On Monday, Sen. Bernie Sanders, I-Vt., and Rep. Ilhan Omar, D-Minn., introduced legislation to wipe out every dollar of student loan debt in the United States, eliminating it for roughly 45 million Americans. Additionally, the proposal would make public colleges and community colleges tuition-free.
In a press conference announcing the proposal, Sanders said, “The American people bailed out Wall Street. Now it is time for Wall Street to come to the aid of the middle-class people of this country.”
That’s not, however, what the bill would end up doing. Loan forgiveness will not be a bailout for the middle class, but rather for colleges and universities.
The reason schools keep raising their tuition is that students have easy access to federal student loans, and the government has a near-monopoly on the sector. Colleges know they can keep raising tuition without fear of losing students because federal loans serve as a guaranteed subsidy.
Thus, the cost of college has skyrocketed and students find themselves deeper in debt.
The solution is not to pay off existing student debt, but to dramatically reduce the federal subsidies pouring into higher education and restore the private market’s role in providing student loans.
This would put long-needed pressure on colleges to keep their costs in check, since students would no longer have unlimited, guaranteed funds from the government. This, in turn, would insulate taxpayers from having to cover loan defaults and forgiveness.
The Sanders proposal goes in the exact opposite direction.
Contrary to the plan introduced by Sen. Elizabeth Warren, D-Mass., which would forgive up to $50,000 of student loan debt based on one’s income, Sanders’ proposal would eliminate all student debt regardless of one’s level of need. A barista at Starbucks would get the same deal as a Donald Trump Jr.
Both plans would certainly increase federal subsidies for higher education, thus ignoring the root cause driving much of the $1.5 trillion student debt crisis.
The Sanders bailout plan would be financed through a tax on Wall Street trading, which he claims would generate $2.2 trillion over the next 10 years. This includes a massive 0.5% tax on stock transactions and a 0.1% tax on bonds.
The Heritage Foundation’s Adam Michel has warned that such taxes would hurt the economy:
It would increase rather than decrease market volatility; it would hurt digital traders, who benefit the market; it would not raise as much revenue as projected; and the tax would ultimately be paid by American savers through lower investment returns and fewer economic opportunities.
Ultimately, the negative impact on the economy imposed by such taxes would far outweigh any perceived benefits.
At a time when Americans are more frustrated than ever with the education colleges are providing for the price, policymakers should be discussing ways to hold colleges accountable, rather than rewarding them with a blank check.
The best way to lower tuition and encourage colleges to provide a high-quality education would be to eliminate, or dramatically cap, federal lending.
Tightening the purse strings would make space for alternatives, such as private lending or income share agreements.
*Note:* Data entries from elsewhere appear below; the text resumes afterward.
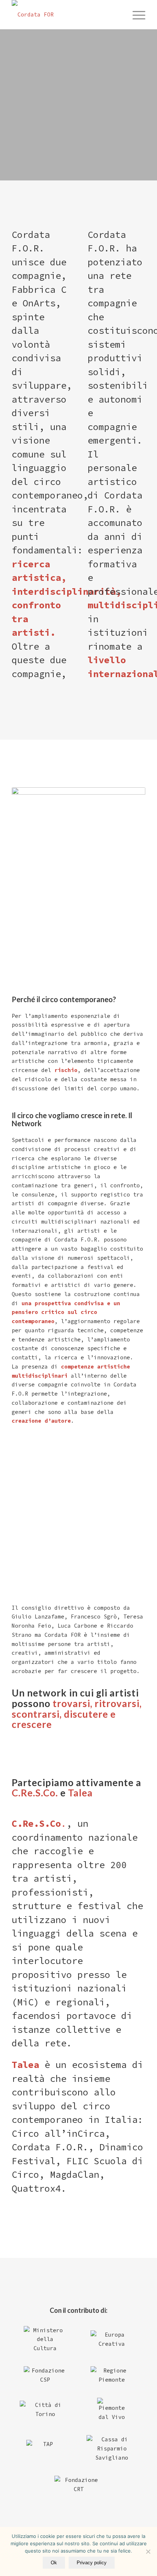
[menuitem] (135, 14)
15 (87, 1542)
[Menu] (135, 14)
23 (134, 1542)
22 (128, 1542)
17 (99, 1542)
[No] (148, 2551)
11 (63, 1542)
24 (139, 1542)
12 (69, 1542)
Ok (54, 2562)
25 (145, 1542)
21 (122, 1542)
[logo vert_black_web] (65, 14)
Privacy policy (92, 2562)
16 (93, 1542)
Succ (141, 1518)
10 (58, 1542)
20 (116, 1542)
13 (75, 1542)
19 (110, 1542)
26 (151, 1542)
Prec (16, 1518)
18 (104, 1542)
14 (81, 1542)
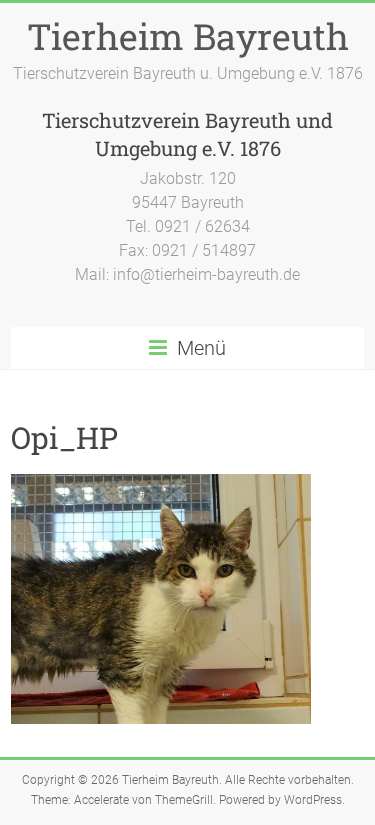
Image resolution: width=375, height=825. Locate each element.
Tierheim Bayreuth (188, 36)
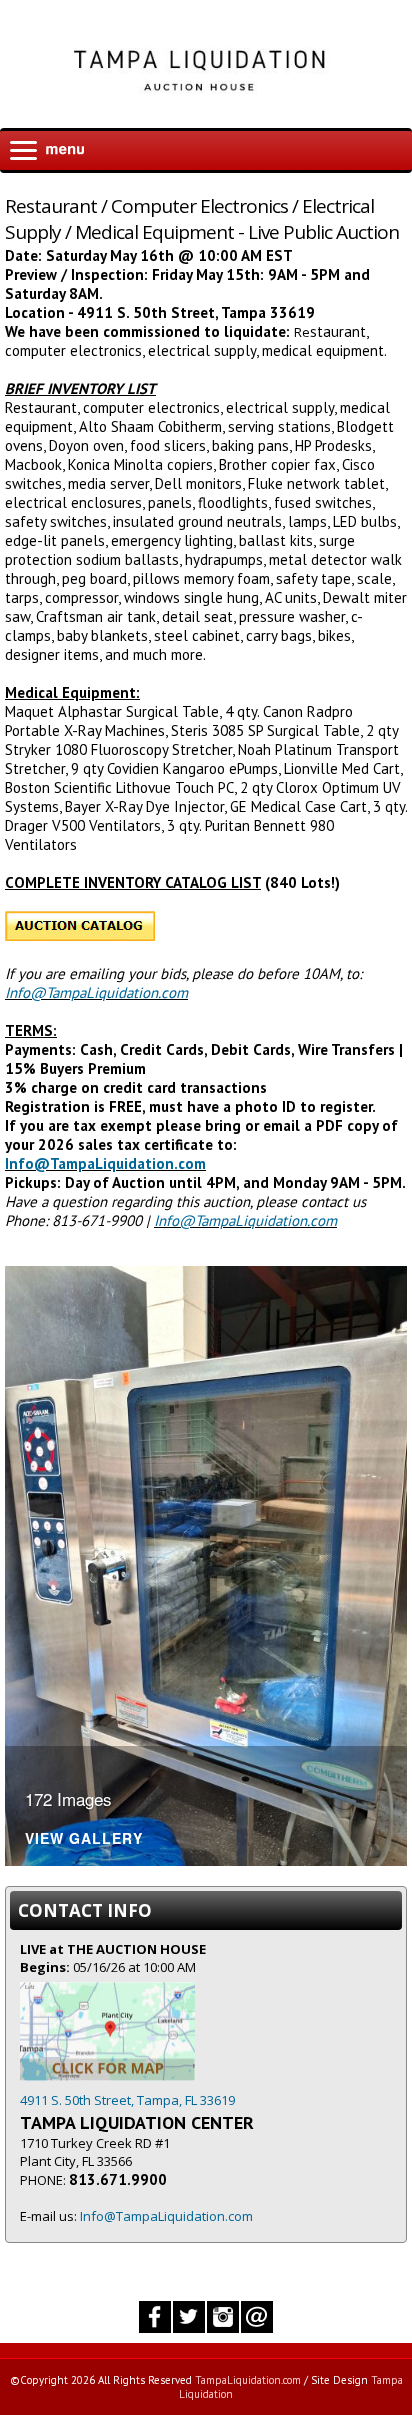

This would not only lower costs, but prevent students from taking on unmanageable debt with no realistic plan to pay it back.
Faith in higher education is declining. Only 48% of Americans expressed confidence in the institution of higher education in a 2018 Gallup poll, down from 57% in 2015.
Policymakers should be looking at ways to reform the broken system and reshape its flawed incentive structure, rather than entrenching the status quo with more subsidies.
Free college and loan forgiveness sounds like an attractive offer on the surface. But damaging the economy, bailing out colleges that will only jack up tuition more, and weakening the quality of higher education in the process is a bad deal for every American.